Data Views FAQs
General Data Views
A data view is the Citrination way of performing data analysis over one or more datasets.
The Populate With Data button uses a machine learning model to fill in gaps in the output properties in the dataset.
By default, the public Citrination platform keeps your data views private, so that other users cannot access them. In order to share them with other users, click the "Access" tab. From there, you can choose to either make the data view public so that all users can see it, or you can share it with specific groups or teams. To create a new group to share your data view with, click your user name in the top right of the browser window, and click the "Groups" item in the menu.
Machine Learning Configuration
On the Set Column Types step, why do I need to specify whether a given column is Real, Categorical, Organic, or Inorganic?
- Real means that the property has a numerical value and is continuous. For example, the yield strength of a material is a real valued property; it can be 100 MPa or 101 MPa. We will automatically determine the bounds (Min/Max) on the range of possible values based on the data, or you can set it yourself.
- Categorical means that the property can have only a few discrete values. For example, Heusler type is a categorical property, because a Heusler alloy can either be a full Heusler, half Heusler, or inverse Heusler. You can choose which categories to include for ML.
- Chemical formulas are treated differently in the Citrination platform. Our platform can parse these formulas to calculate many different formula features based on the chemical formula, and whether it's organic or inorganic.
- Inputs will be used as input features to the machine learning model. Each model needs at least one input.
- Outputs are the properties that you would like the model to predict. Each model needs at least one output.
- Ignore means that you would like to keep track of this property, but don't want to use it as an input or output of the model.

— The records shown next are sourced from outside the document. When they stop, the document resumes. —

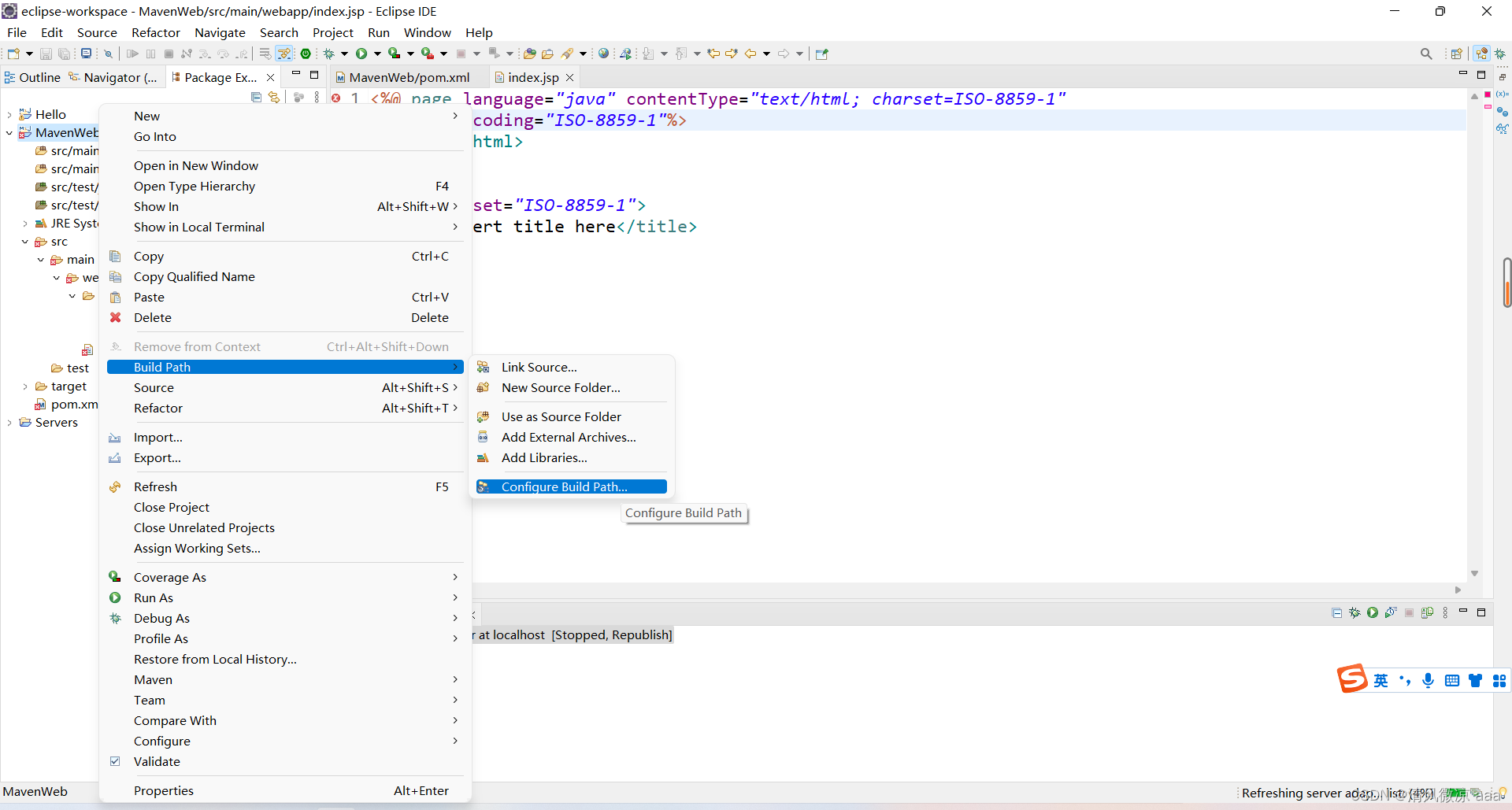1512x810 pixels.
Task: Click the green Run icon in toolbar
Action: (361, 53)
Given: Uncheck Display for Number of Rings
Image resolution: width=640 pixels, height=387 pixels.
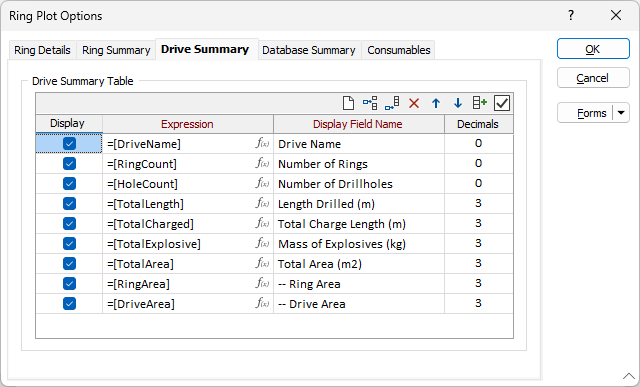Looking at the screenshot, I should tap(69, 164).
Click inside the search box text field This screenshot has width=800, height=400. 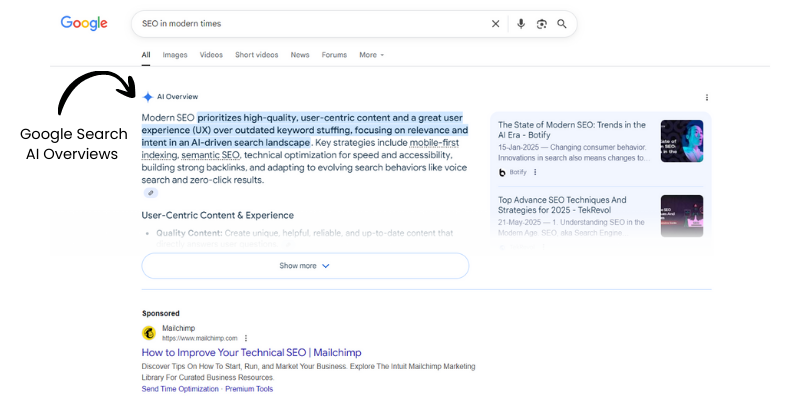300,24
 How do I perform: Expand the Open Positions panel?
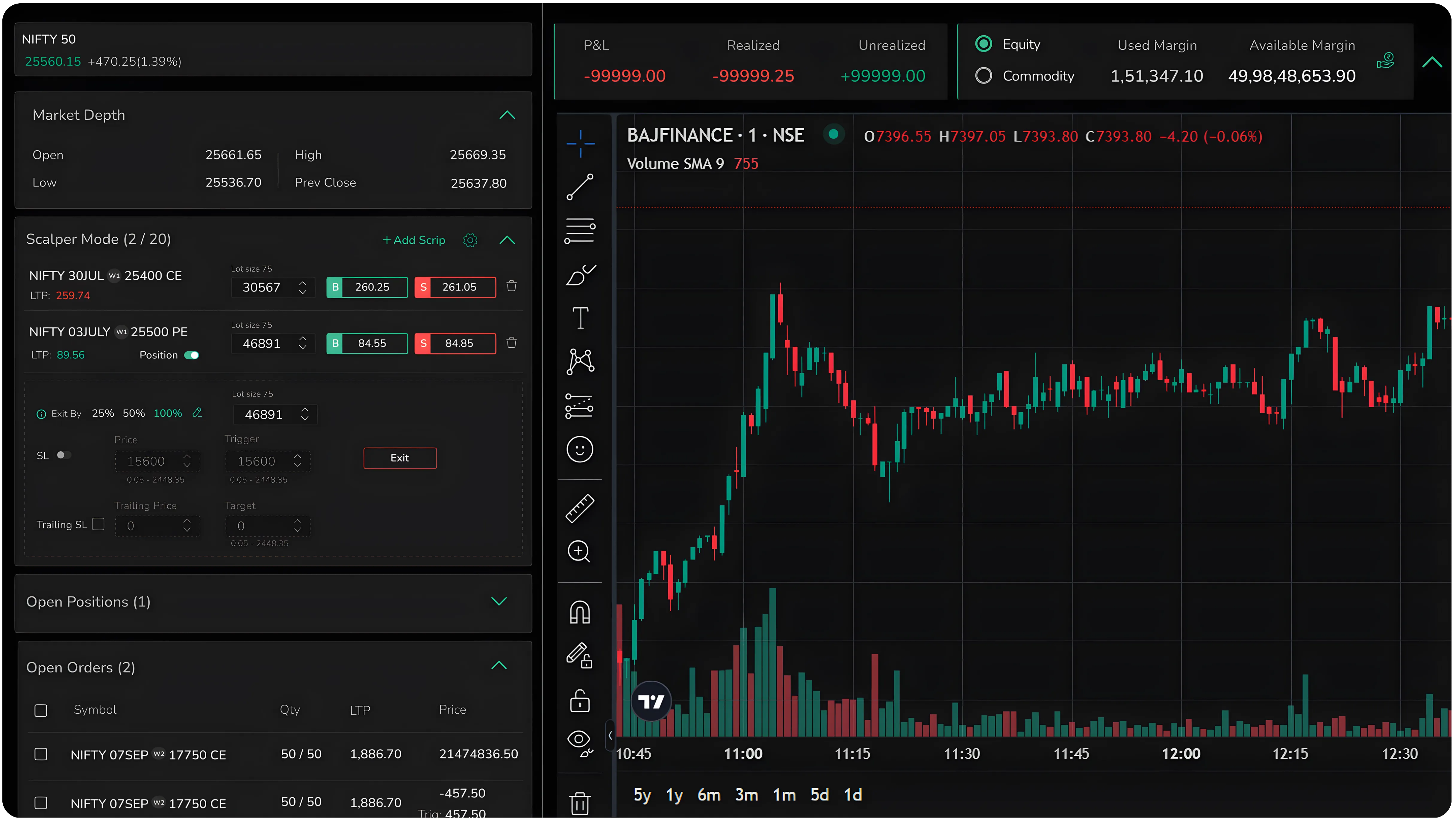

Often names and sample IDs are tagged with Ignore.
- Latent Variables are properties that you would like the model to predict, and which you think could also be useful in predicting other outputs. The latent variables are used to build hierarchical models, so the predictions of the latent variable are then used as inputs to help predict the other model outputs.
Reports
More information about the Pearson Correlation and Distance Correlation can be found on their respective wikipedia pages, here and here.
The t-SNE projection is a dimensionality reduction technique that can be used to visualize high-dimensional data. Like principal component analysis, it is used to project data down to a lower number of dimensions. t-SNE is useful because it preserves neighborhoods; points that are near each other in the original high-dimensional space should still be near each other after the t-SNE projection. This property makes t-SNE useful for visualizing clusters within the data set. More information on t-SNE can be found here.
Model Report Tab
The Important Features are the input features that the machine learning model depends on most strongly. The feature importances can be useful in gaining some insight into how the machine learning model is making its predictions.

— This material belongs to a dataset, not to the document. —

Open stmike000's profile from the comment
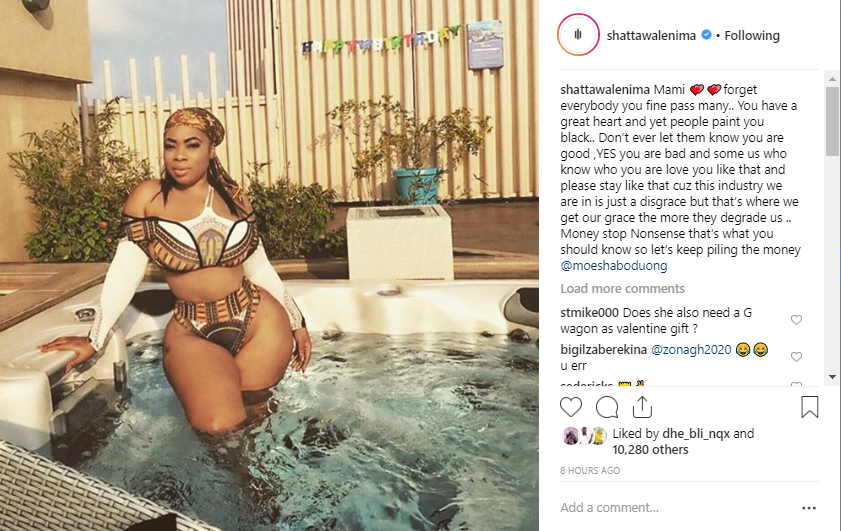The width and height of the screenshot is (841, 531). point(589,312)
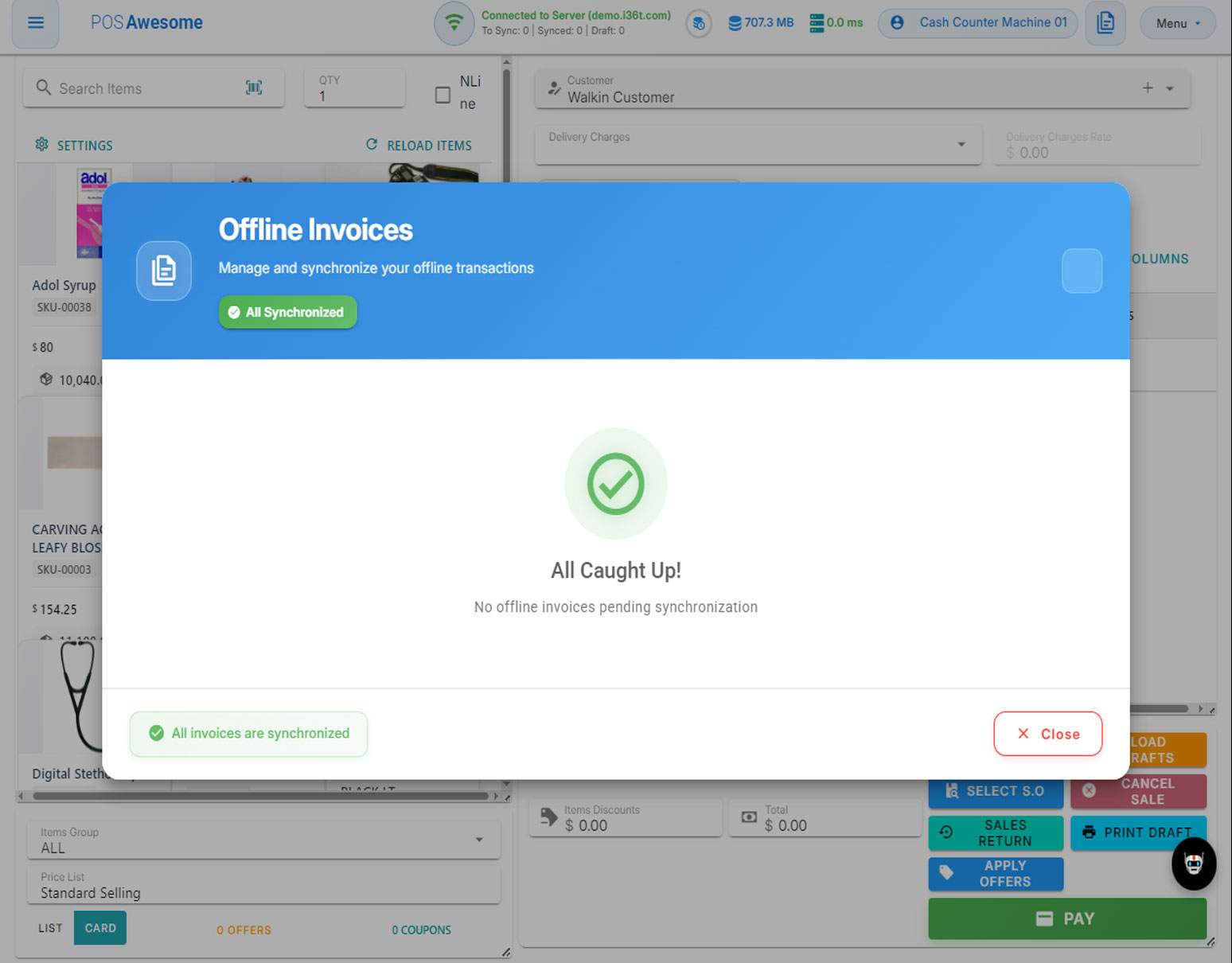Switch to List view

(50, 928)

When chemical formula is used as an input to the model, the Citrination platform automatically parses that formula and generates dozens of features based on the chemical formula to use as inputs to the model.
- The RMSE is a useful and popular statistical metric for model quality. Lower RMSE means the model is more accurate.
- The NDE is the ratio between the RMSE and the standard deviation in the output variable. The NDE is a useful non-dimensional model quality metric. A value of NDE=0 is a perfect model. If NDE=1, then the model is uninformative.
What is a good value of the NDE?
This depends on what you would like to use the model for.
- Generally, we would say that a value of NDE > 0.9 indicates a model with very high uncertainty.
- If 0.9 > NDE > 0.6, this model is typically a good candidate for experimental design.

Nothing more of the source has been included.